新聞社の傘下にある限り巨人と中日の再生はない

今年のプロ野球はちょっと予想外の展開となっています。先ずセリーグで優勝候補本命だったヤクルトが18勝30敗(6月2日現在。以下同じ)で最下位に沈んでいます。これは昨年56本のホームランを打った村上選手の不振がチーム全体に波及したためと思われます。阪神、DeNAが首位を争っているのと、巨人と中日が下位にいるのは予想通りと言えます。次にパリーグですが、ロッテが首位に立っているのはサプライズです。オリックス、ソフトバンクが1,2ゲーム差で追っており、こちらは実力通りと言えます。

ここで私が注目するのは、巨人と中日です。巨人は25勝26敗と負けが込んでいるわけではないのですが、打線は日替わりで投手もとっかえひっかえであり、チームに安定感がなく強くなる感じがありません。まるで原監督の思い付きショーを見ているようです。一方中日は昨年中日の名選手だった立浪氏が監督になってからすっかり弱くなってしまいました。気に食わない選手は放出し、代わりに獲得した選手は活躍していません。突出した選手が1人もいないどんぐりの背比べチームになっています。

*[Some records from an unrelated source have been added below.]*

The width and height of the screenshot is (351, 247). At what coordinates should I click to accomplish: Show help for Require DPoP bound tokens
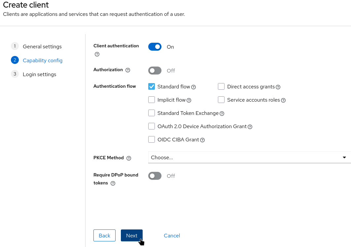[113, 183]
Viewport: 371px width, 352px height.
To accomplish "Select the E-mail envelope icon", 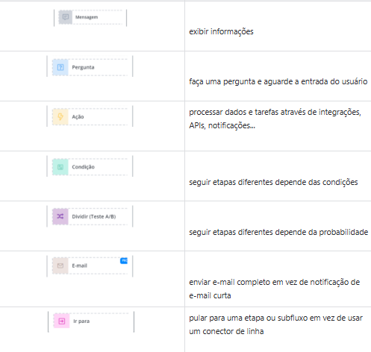I will coord(60,265).
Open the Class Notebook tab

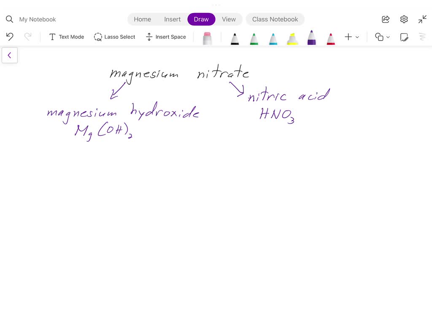[x=275, y=19]
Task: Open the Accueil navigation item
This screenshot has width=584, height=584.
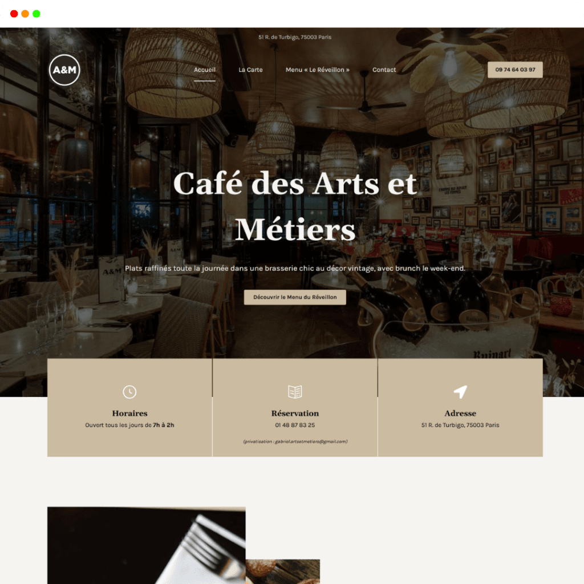Action: 205,70
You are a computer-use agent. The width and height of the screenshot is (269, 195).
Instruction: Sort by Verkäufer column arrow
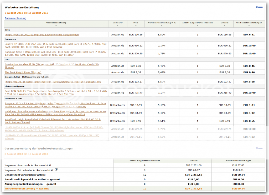tap(117, 25)
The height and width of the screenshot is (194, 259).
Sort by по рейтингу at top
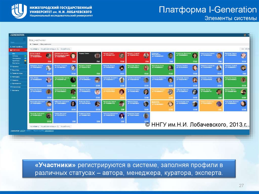coord(66,49)
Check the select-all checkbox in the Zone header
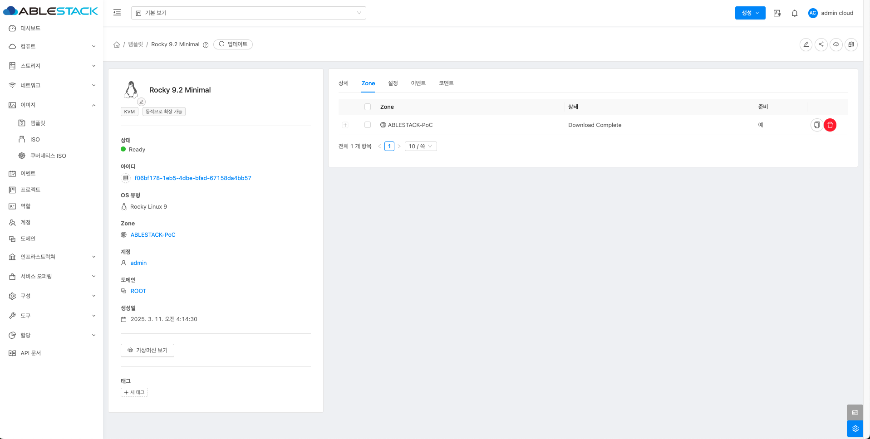Viewport: 870px width, 439px height. click(368, 107)
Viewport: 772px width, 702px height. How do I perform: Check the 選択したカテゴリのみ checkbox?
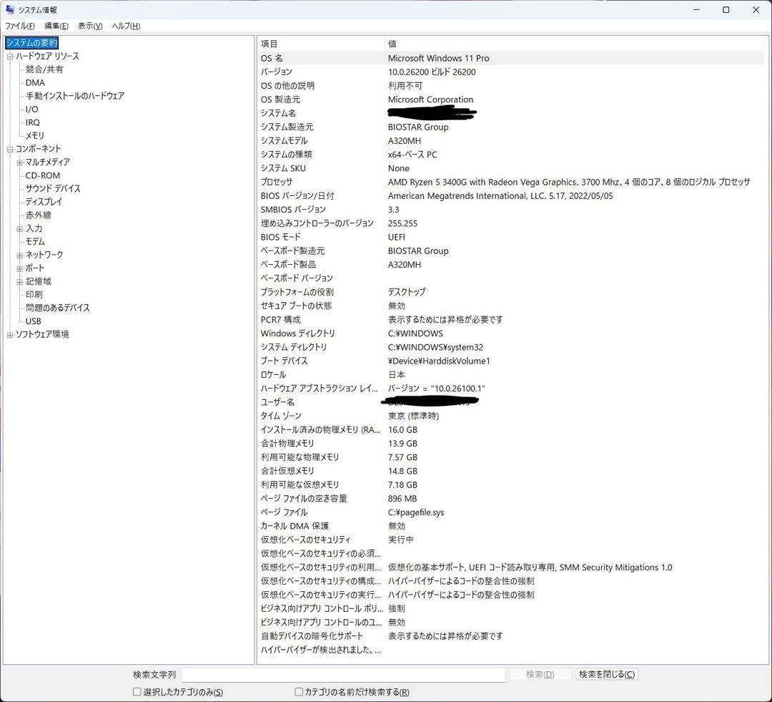(136, 691)
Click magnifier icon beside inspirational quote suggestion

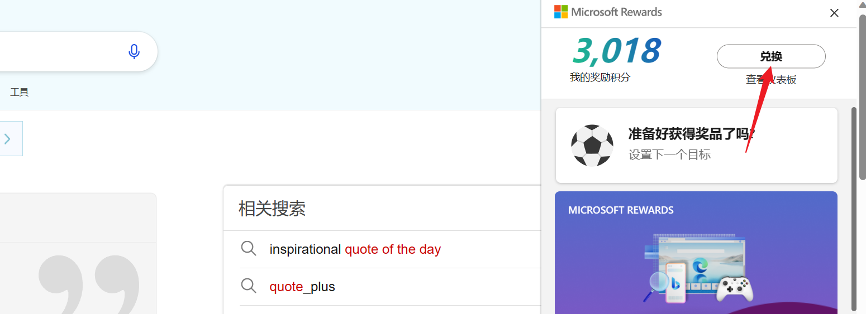pos(249,248)
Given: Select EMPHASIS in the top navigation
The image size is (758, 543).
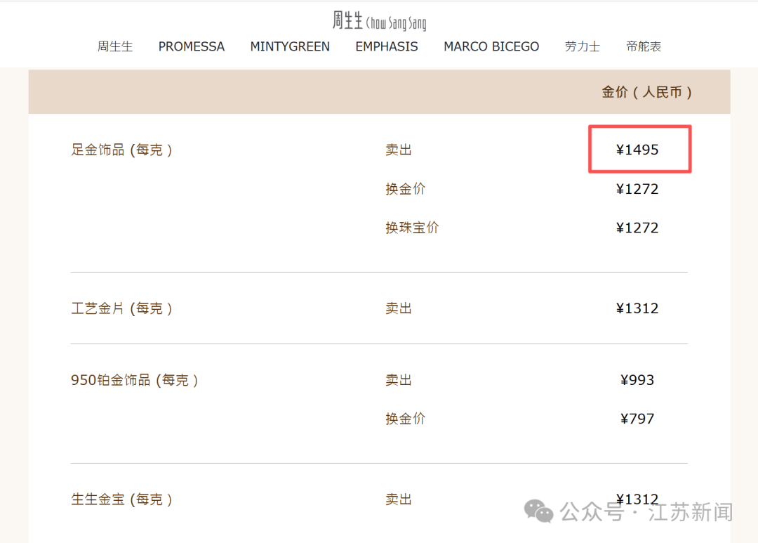Looking at the screenshot, I should point(387,47).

私の若い時代は巨人1強の時代であり、テレビは巨人戦だけでした。そこ頃のライバルの1つが中日であり、当時のセリーグは報道力の関係もあり新聞社が強い影響力を持っていました。現在はソフトバンクとオリックスが球界の中心であり隔世の感があります。こうなったのは、新聞販売部数の減少と無縁ではないように思われます。2000年に5,370万部だった販売部数は2022年には3,084万部へと約43%減少しており、巨人・中日の弱体化と軌を一にしています。親会社である読売新聞と中日新聞の利益が低下したから選手の補強費が減少したということはないと思いますが、球団経営どころではなくなっているのは事実だと思われます。

新聞社はこれまでテレビ局を傘下に持ち、政府や官庁の情報を独占する情報利権を基に大した経営力はなくても巨大な利益を上げてきました。これがインターネットや衛星放送の発達により情報の独占が崩れ、宅配新聞というビジネスモデルが崩壊の危機に瀕しています。各社とも新聞のデジタル化を進めていますが、成功体験が邪魔をしてデジタル時代に合ったニュースメディアに変貌できずにいます。今のペースで新聞販売部数の減少が続けば計算上あと20年で0になるなど新聞社は絶滅危惧種化しています。こんな状況で関連企業であるプロ野球チームの運営に尽力できるはずがなく、巨人と中日は読売新聞と中日新聞の傘下である限り今の状況を脱し切れないと思われます。そもそも文屋さんが企業を経営するのが無理な話のように思われます。